Le succès des quatre journées de mobilisation contre le projet de réforme des retraites du gouvernement conduit à un constat contradictoire. Et un peu amère… Avec, en moyenne, un million de personnes descendues dans la rue les 19 et 31 janvier et les 6 et 11 février, ainsi qu’une majorité de Français déclarés hostiles à la réforme[1], l’échec du gouvernement à convaincre du bien-fondé de son texte est acté. Pourtant, sur les bancs de l’Assemblée nationale, les macronistes ont certainement déjoué les obstacles que se dressaient devant eux. D’abord en disciplinant leurs propres troupes : il en est ainsi de Barbara Pompili, frondeuse en carton vite rentrée dans le rang grâce à la promesse d’une nomination à la tête de la Commission nationale du débat public, révèle Le Canard enchaîné. Ensuite, et surtout, en s’assurant des votes de l’essentiel des députés du groupe LR, en dépit des tentatives de dissuasion venues de son aile « gauche » (guillemets de rigueur…), incarnée par Aurélien Pradié et Pierre-Henri Dumont. Après bientôt un mois de contestations, se retrouver à contre-courant de l’opinion publique n’aura donc pas ébranlé les parlementaires initialement indécis.
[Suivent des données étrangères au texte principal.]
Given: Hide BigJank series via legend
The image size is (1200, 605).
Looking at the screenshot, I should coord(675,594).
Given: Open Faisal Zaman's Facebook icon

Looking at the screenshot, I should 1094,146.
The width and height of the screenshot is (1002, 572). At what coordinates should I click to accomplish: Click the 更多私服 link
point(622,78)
Dès lors qu’existe une majorité pour valider les points essentiels de la réforme, à savoir la suppression des régimes spéciaux et le recul de l’âge légal de départ de 62 à 64 ans, difficile d’imaginer que la loi ne soit pas adoptée par la représentation nationale. Et l’opposition au palais Bourbon, qui ne manquera pas de saisir le Conseil constitutionnel avant sa promulgation, sait qu’il est vain de compter sur le zèle de celui-ci, même si cette réforme, nichée dans un projet de loi de financement de la sécurité sociale rectificative, apparaît comme un probable « cavalier législatif » que le Conseil devrait en principe censurer… si le droit primait réellement sur les considérations politico-économiques.
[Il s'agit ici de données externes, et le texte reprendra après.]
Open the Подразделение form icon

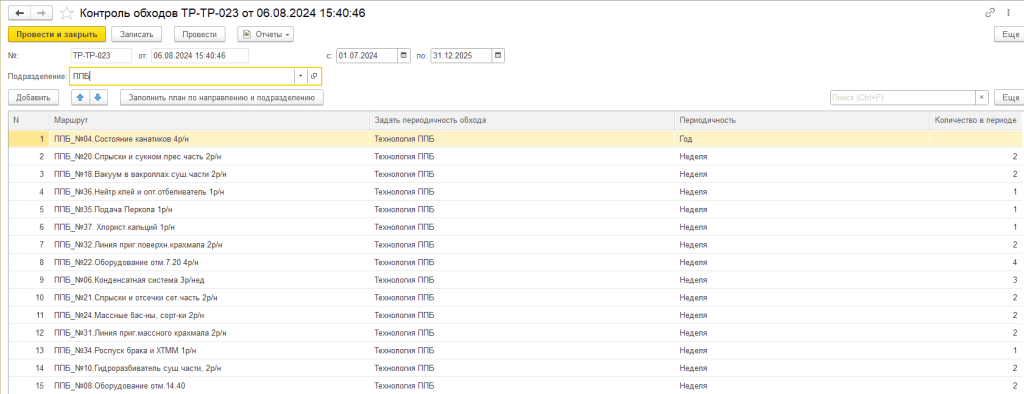click(314, 76)
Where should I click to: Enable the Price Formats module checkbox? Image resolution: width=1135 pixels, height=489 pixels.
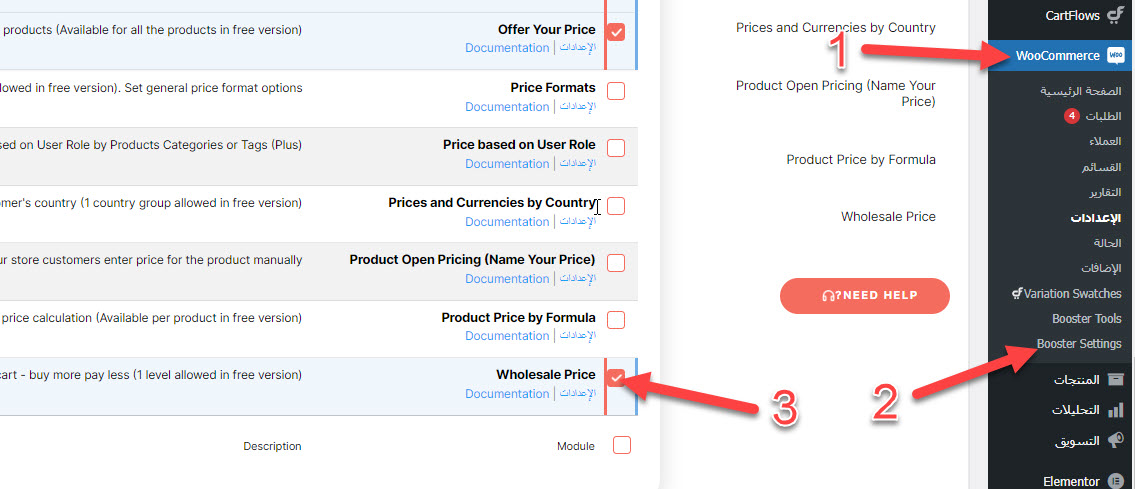tap(616, 91)
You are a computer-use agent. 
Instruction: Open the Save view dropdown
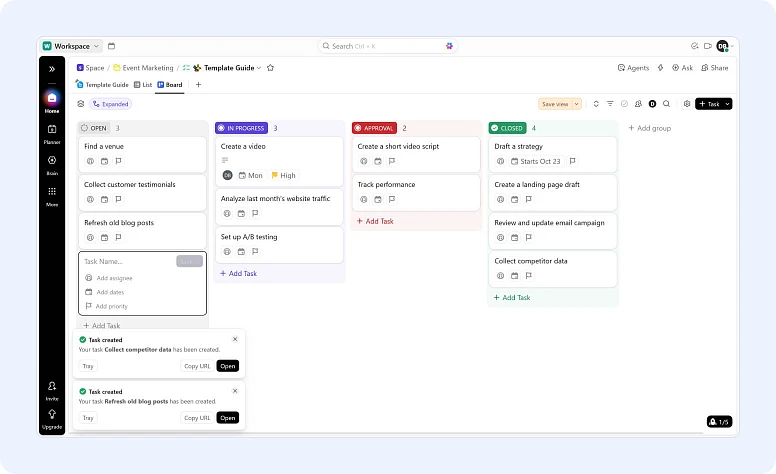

Aussi, la seule voie praticable pour tous ceux qui rejettent la réforme est dorénavant infra-institutionnelle : c’est la voie de la radicalisation populaire du mouvement, au travail et dans la rue. Si les syndicats ont jusqu’ici misé – fort habilement d’ailleurs – sur des manifestations d’ampleur, ils conservent à portée de main les leviers de la grève et des blocages qu’il ne reste donc qu’à actionner. Le secrétaire général de la très prudente CFDT Laurent Berger n’est-il pas lui-même en train d’envisager la…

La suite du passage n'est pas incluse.